* [Brief A]:
Answer the following from the post about the Kigali Genocide Memorial, marking each answer to match:
(i) What does the pool of water in which the flame is set symbolize?
(ii) What do the ribbons on the baskets of flowers at the mass graves state, and in how many languages?
(iii) What colors is the cloth covering the coffins behind the glass-paned doors?

* [Passage to read]:
# # # #
Tuesday, July 5, 2011

Genocide has many causes, but no reason: a lesson in compassion – Part 1

Our first day of studying genocide in Rwanda started at the Kigali Genocide Memorial and Museum. Upon entering the facility, you first pass an armed guard then a wide gravel parking lot. You are surrounded by gray, a man in navy blue, and an AK47. It is a daunting walk. Past a wall, a white building rises surrounded by verdant gardens, aquamarine shallow pools and a glowing orange flame atop a white sculpture. There is life. Every part of the memorial is intentional. The flame is a sign of mourning lifted upwards to heaven balanced on white poles topped with white knobs – reminiscent of bones and proud people standing tall. It is set in a pool of water symbolizing life. This yin and yang, light and dark, life and death, appear in multiple places throughout the space. Each time we were pulled toward despair, we were sucked back into hope. The seesaw affect was exhausting, but appropriate.

The tour started at the top of a flight of stairs. Each step was short, leading us gradually towards the mass graves. Then, after walking through a shady canopy of brilliant yellow lilies upheld by trellised vines, we stepped out onto descending stone slabs about 50 yards long. The mass graves were dotted with baskets of flowers adorned with ribbons stating “Never Forget” in three different languages. We walked down the path to the last slab, which was still open. Glass paned doors revealed purple and white cloth-covered coffins each emblazoned with a cross. The shiny satin seemed as gaudy as the pristinely white sign of the cross making death look so neat and tidy. Pretty crosses have never made sense to me.
# # # #
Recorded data

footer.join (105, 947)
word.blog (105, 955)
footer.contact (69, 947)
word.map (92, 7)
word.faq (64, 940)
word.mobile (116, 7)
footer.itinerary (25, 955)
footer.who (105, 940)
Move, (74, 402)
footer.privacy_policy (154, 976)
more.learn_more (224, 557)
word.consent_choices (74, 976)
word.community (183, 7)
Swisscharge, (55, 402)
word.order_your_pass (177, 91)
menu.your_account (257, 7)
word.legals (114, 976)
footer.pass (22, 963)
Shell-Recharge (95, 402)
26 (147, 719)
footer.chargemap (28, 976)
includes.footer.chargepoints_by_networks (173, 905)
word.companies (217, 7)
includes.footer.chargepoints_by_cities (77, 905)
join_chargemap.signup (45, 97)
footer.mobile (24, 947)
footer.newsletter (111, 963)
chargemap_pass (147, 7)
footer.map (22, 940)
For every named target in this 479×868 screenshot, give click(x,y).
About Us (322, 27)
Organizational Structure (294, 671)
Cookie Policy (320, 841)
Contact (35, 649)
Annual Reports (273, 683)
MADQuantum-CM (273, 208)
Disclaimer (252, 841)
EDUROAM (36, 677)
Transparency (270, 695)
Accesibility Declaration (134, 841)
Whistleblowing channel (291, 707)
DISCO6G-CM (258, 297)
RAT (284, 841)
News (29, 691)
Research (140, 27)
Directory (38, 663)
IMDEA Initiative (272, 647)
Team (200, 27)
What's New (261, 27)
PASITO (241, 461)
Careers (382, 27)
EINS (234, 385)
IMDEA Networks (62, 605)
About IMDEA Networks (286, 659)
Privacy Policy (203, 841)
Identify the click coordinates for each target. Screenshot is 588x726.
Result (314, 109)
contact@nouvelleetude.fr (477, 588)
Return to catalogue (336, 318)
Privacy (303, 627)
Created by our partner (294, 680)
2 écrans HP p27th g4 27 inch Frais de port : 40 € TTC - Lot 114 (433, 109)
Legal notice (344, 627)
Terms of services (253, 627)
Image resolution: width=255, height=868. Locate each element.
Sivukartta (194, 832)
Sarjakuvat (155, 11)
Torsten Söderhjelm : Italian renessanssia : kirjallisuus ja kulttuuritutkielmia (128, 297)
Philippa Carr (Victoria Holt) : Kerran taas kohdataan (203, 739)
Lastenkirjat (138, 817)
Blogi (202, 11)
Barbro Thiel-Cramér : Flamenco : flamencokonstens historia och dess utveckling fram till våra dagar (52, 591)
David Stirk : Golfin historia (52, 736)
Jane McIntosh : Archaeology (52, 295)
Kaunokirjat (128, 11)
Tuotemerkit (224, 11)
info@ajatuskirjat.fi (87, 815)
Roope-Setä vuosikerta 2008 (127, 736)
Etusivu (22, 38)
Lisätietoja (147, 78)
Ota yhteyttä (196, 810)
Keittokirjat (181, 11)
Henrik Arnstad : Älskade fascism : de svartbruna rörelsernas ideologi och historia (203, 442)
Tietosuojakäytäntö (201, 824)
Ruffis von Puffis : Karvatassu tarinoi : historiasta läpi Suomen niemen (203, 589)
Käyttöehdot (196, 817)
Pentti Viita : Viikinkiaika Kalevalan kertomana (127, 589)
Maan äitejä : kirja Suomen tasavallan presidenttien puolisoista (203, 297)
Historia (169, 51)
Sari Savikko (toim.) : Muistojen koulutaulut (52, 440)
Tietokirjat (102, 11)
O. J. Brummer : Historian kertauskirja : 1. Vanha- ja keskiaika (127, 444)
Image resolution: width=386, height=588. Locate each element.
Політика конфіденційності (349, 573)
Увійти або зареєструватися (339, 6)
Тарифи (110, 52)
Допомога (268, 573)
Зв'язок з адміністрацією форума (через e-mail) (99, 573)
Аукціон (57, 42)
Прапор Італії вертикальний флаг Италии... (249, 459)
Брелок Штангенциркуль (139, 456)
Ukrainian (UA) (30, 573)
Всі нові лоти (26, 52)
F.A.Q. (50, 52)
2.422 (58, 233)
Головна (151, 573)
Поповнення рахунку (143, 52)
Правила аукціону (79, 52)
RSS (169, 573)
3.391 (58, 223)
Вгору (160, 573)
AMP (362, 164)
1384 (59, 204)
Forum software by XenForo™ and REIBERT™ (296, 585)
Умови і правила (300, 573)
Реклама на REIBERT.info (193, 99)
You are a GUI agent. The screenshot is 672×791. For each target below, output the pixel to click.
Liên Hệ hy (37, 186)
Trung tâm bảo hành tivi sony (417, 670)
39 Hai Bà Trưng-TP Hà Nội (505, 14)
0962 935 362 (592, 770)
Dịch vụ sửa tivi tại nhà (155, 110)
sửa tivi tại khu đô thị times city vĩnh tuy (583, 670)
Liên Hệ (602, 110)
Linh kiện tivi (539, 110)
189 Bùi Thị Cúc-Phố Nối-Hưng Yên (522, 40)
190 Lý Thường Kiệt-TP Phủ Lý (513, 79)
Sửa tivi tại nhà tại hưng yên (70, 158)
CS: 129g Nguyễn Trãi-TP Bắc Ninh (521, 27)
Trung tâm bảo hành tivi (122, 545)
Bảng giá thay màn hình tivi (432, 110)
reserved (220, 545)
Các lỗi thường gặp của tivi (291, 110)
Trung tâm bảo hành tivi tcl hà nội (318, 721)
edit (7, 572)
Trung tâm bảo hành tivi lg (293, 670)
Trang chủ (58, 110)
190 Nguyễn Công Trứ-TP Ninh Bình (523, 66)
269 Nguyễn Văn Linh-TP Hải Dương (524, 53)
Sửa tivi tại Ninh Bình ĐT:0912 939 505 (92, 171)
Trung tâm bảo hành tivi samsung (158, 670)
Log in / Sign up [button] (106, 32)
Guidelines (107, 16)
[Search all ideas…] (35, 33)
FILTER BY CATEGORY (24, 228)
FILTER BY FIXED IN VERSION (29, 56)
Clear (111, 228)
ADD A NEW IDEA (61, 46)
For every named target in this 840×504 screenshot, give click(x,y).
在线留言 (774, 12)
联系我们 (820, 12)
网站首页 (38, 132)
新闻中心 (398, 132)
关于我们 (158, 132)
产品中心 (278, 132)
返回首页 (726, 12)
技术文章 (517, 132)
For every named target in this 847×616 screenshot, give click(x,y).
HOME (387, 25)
# # # #
* [Brief B]:
Print the lines of the records from the line with "word.order_your_pass (177, 91)" up to and including the line with "IMDEA Initiative (272, 647)".

* [Correct output A]:
(i) Life.
(ii) "Never Forget," in three different languages.
(iii) Purple and white.

* [Correct output B]:
word.order_your_pass (177, 91)
menu.your_account (257, 7)
word.legals (114, 976)
footer.pass (22, 963)
Shell-Recharge (95, 402)
26 (147, 719)
footer.chargemap (28, 976)
includes.footer.chargepoints_by_networks (173, 905)
word.companies (217, 7)
includes.footer.chargepoints_by_cities (77, 905)
join_chargemap.signup (45, 97)
footer.mobile (24, 947)
footer.newsletter (111, 963)
chargemap_pass (147, 7)
footer.map (22, 940)
For every named target in this 479×868 screenshot, give click(x,y).
About Us (322, 27)
Organizational Structure (294, 671)
Cookie Policy (320, 841)
Contact (35, 649)
Annual Reports (273, 683)
MADQuantum-CM (273, 208)
Disclaimer (252, 841)
EDUROAM (36, 677)
Transparency (270, 695)
Accesibility Declaration (134, 841)
Whistleblowing channel (291, 707)
DISCO6G-CM (258, 297)
RAT (284, 841)
News (29, 691)
Research (140, 27)
Directory (38, 663)
IMDEA Initiative (272, 647)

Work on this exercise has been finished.